ひょっとして、私はこの呪いから幸乃さんを救い出すためにここにやってきたのではないだろうか、真の運命の扉を開けるために。
亜矢はこういう発想をする女の子だった。

「邪魔をするぞ」
店の方から鬼紙老の声が響いた。
「見てきます」
三毛が立ち上がった。

三毛が鬼紙老を連れてくる、幸は立ち上がり、にぃっと笑いかけた。
「爺さんはここに座れ。深刻な話はなよ姉さんが担当だ」
幸は台所でおにぎりを作り、お椀にお味噌汁を注ぐとお盆に載せた。
幸が店にでると、平次が入り口で直立不動の姿で立っている。
「こら、平次」
「師匠」
怯えを隠しきれず、平次の声が微かにうわずった
「可愛い女の子が健気に頑張っているアットホームが売りの店だぞ。むさいおっさんが表から見えるところに立つな」
幸は怒鳴ると、平次を手で招く。
「申し訳ありません」
平次は駆け寄るとカウンターに背を屈め座った。
平次は東京支社長とここで修行をした、そのせいで幸には到底かなわないことを理解していた。
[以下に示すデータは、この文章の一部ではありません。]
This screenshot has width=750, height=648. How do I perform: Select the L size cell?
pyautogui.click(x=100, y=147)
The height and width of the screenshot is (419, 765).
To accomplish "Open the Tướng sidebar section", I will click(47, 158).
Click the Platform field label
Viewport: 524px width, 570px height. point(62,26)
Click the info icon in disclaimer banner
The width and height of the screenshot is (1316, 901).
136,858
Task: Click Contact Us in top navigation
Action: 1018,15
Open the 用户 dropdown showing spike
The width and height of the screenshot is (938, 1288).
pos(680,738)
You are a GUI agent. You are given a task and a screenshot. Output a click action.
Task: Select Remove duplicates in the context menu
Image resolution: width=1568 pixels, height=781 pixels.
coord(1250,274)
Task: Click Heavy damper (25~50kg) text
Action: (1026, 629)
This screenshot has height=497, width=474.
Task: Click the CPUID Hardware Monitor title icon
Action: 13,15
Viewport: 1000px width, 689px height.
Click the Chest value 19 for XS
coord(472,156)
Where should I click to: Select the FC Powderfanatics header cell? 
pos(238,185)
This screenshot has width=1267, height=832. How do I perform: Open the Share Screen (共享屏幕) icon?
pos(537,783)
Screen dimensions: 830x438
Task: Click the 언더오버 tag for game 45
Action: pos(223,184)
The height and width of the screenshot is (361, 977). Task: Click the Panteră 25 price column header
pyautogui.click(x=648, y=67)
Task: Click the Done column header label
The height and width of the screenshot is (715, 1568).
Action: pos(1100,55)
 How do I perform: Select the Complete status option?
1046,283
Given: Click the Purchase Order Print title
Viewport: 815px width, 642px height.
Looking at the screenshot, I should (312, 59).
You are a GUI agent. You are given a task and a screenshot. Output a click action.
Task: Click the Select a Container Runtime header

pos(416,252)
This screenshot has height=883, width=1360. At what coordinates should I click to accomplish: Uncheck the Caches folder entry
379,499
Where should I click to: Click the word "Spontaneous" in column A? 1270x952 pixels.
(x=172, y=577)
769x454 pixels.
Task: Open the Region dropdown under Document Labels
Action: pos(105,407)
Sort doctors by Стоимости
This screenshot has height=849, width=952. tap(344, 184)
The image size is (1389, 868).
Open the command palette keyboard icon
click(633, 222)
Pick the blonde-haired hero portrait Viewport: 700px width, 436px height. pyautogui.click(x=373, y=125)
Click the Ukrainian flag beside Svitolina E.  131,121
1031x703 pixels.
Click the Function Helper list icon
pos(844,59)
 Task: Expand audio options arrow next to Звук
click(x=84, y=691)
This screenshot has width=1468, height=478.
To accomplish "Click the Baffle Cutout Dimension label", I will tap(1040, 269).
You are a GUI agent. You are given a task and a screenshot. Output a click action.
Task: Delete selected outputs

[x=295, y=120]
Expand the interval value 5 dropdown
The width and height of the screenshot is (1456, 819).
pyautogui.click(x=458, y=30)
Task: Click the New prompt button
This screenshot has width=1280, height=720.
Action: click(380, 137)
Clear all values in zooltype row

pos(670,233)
「昼飯まだだろう。聞きたいこともある、遠慮せずに食え」
幸が平次の前におにぎりと味噌汁を差し出した。
「いえ、あ、あの」
「同じ言葉を繰り返させる気か」
幸が睨む、慌てて、平次がおにぎりを頬張った。
幸は平次の斜め前に座る。かなりの男嫌いである、息がかかるのもいやなわけだ。
「修行は続けているか」
慌てて、平次は食べかけていたおにぎりを飲み込んだ。